Items from a data source
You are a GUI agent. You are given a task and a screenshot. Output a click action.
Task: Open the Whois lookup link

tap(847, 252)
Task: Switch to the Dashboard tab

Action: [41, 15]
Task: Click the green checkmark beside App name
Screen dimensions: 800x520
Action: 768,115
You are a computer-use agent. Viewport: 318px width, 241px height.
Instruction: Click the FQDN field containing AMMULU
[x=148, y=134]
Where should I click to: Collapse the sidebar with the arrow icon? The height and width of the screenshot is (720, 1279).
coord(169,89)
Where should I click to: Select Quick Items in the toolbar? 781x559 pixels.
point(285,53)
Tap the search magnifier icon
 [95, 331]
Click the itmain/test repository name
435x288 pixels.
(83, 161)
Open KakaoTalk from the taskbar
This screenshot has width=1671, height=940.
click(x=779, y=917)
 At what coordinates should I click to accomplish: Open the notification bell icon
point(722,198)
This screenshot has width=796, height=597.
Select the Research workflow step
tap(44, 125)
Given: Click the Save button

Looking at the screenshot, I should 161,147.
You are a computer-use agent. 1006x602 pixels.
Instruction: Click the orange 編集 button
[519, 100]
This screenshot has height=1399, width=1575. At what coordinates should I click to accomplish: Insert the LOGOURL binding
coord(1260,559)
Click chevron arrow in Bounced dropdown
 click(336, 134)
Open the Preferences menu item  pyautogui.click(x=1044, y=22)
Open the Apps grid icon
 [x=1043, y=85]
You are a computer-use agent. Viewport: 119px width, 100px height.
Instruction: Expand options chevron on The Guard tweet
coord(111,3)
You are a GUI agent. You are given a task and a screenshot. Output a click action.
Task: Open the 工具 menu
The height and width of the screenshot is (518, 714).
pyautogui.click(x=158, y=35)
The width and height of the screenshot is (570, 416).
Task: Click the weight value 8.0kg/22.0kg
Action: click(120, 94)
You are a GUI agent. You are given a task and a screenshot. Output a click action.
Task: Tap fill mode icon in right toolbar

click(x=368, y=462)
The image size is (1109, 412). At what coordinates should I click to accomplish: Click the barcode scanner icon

What is needed:
Rewrite all the records above, replacing "computer-use agent" with "screen-control agent" and leaving everything else the same.

Answer to the exercise:
You are a GUI agent. You are given a task and a screenshot. Output a click action.
Task: Open the Whois lookup link

tap(847, 252)
Task: Switch to the Dashboard tab

Action: [41, 15]
Task: Click the green checkmark beside App name
Screen dimensions: 800x520
Action: 768,115
You are a screen-control agent. Viewport: 318px width, 241px height.
Instruction: Click the FQDN field containing AMMULU
[x=148, y=134]
Where should I click to: Collapse the sidebar with the arrow icon? The height and width of the screenshot is (720, 1279).
coord(169,89)
Where should I click to: Select Quick Items in the toolbar? 781x559 pixels.
point(285,53)
Tap the search magnifier icon
 [95, 331]
Click the itmain/test repository name
435x288 pixels.
(83, 161)
Open KakaoTalk from the taskbar
This screenshot has width=1671, height=940.
click(x=779, y=917)
 At what coordinates should I click to accomplish: Open the notification bell icon
point(722,198)
This screenshot has width=796, height=597.
Select the Research workflow step
tap(44, 125)
Given: Click the Save button

Looking at the screenshot, I should 161,147.
You are a screen-control agent. 1006x602 pixels.
Instruction: Click the orange 編集 button
[519, 100]
This screenshot has height=1399, width=1575. At what coordinates should I click to accomplish: Insert the LOGOURL binding
coord(1260,559)
Click chevron arrow in Bounced dropdown
 click(336, 134)
Open the Preferences menu item  pyautogui.click(x=1044, y=22)
Open the Apps grid icon
 [x=1043, y=85]
You are a screen-control agent. Viewport: 119px width, 100px height.
Instruction: Expand options chevron on The Guard tweet
coord(111,3)
You are a GUI agent. You are given a task and a screenshot. Output a click action.
Task: Open the 工具 menu
The height and width of the screenshot is (518, 714).
pyautogui.click(x=158, y=35)
The width and height of the screenshot is (570, 416).
Task: Click the weight value 8.0kg/22.0kg
Action: click(120, 94)
You are a GUI agent. You are given a task and a screenshot. Output a click action.
Task: Tap fill mode icon in right toolbar

click(x=368, y=462)
The image size is (1109, 412). At what coordinates should I click to accomplish: Click the barcode scanner icon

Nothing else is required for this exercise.